You ever do something and then think to yourself, “that was totally nuts and maybe I should keep it a secret?”  Well I had one of those moments today, but thankfully I have my blog to spill the beans to you my dear readers.  I am looking at this post as a moment of satya and a way of reminding us all to listen to what is “best” for yourself rather than worrying what others might say.

I received this beautiful Ganehsa statue from a dear friend.  However several months after I got it,  I noticed that the end of the trunk was broken off and was missing.  Now Ganesha’s trunk symbolizes viveka (discrimination) and often is thought to be of symbol of OM.  My Ganehsa had a broken OM and that bothered me EVERY time I looked at it.  I kept wondering if there was some bad juju that was connected to a damaged Ganesha statue, and this thought would not go away from my festering brain.

Today, I found several sources on-line saying that it was bad luck to keep a broken Ganesha in your house and that you needed to get rid of it in a respectful way.  All sites said to wrap the statue in red cloth and release it (wishing it good luck on its journey) in a river or body of water. A hour later  I grabbed that statue, wrapped it in a red piece of cloth along with some rice and chocolate for the journey and dropped it in a river by my house.  The minute I let go I felt a mixture of relief (whew bad juju vamoosing) and insanity (did I really just drive to do this??).

DIRECTIVE — Translate this sentence from the blog post into Spanish: "All sites said to wrap the statue in red cloth and release it (wishing it good luck on its journey) in a river or body of water." The entries that come next are separate material and have nothing to do with the blog post.

(Text and element pointing entries)
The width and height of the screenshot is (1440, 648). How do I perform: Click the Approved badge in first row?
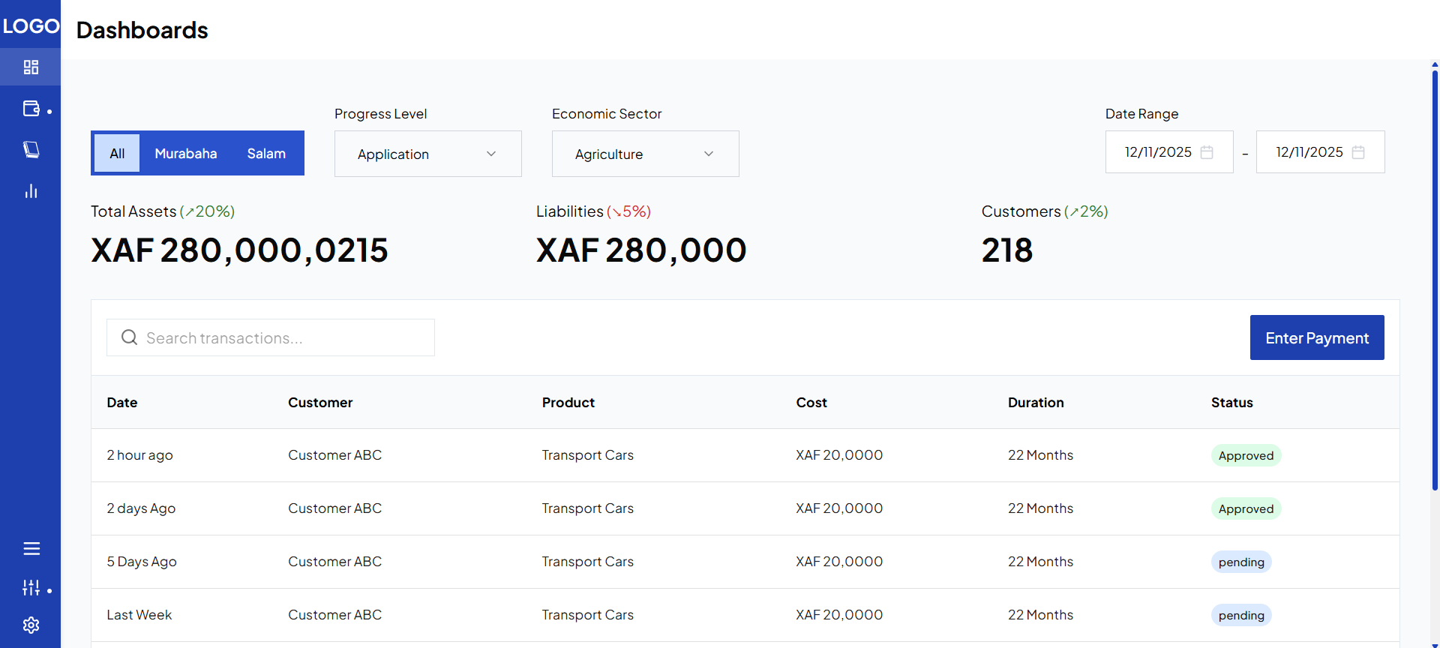[x=1246, y=456]
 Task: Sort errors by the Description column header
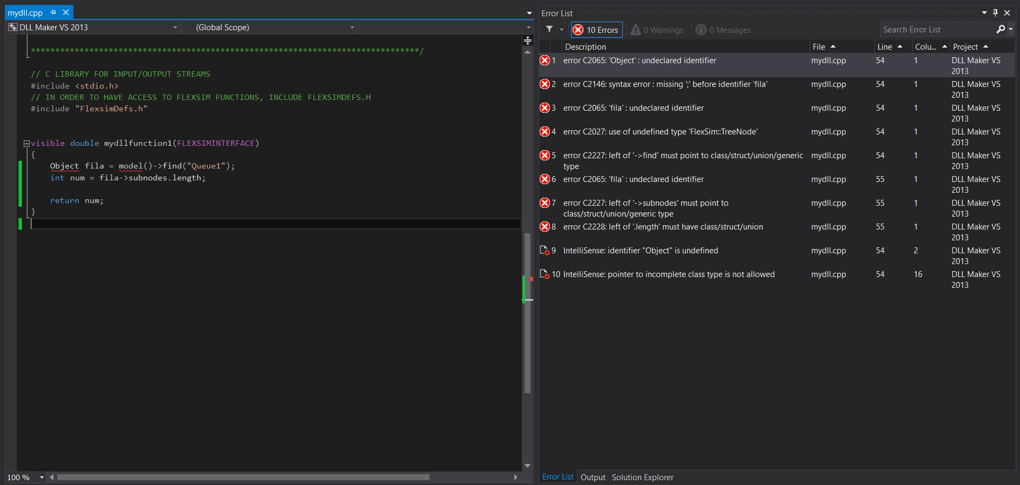tap(585, 47)
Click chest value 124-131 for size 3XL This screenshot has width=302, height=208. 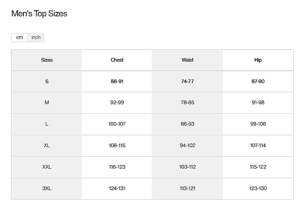117,189
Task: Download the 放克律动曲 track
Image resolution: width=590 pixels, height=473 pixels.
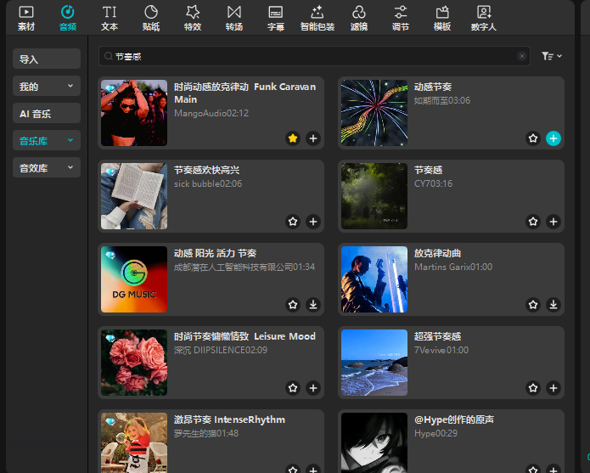Action: [553, 305]
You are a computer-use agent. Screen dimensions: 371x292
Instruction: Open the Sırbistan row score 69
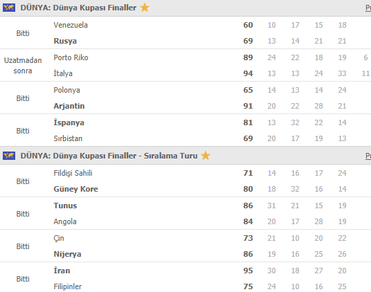[248, 138]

RESULT FOR THIS TASK — Todos los sitios decían que había que envolver la estatua en tela roja y soltarla (deseándole buena suerte en su viaje) en un río o una masa de agua.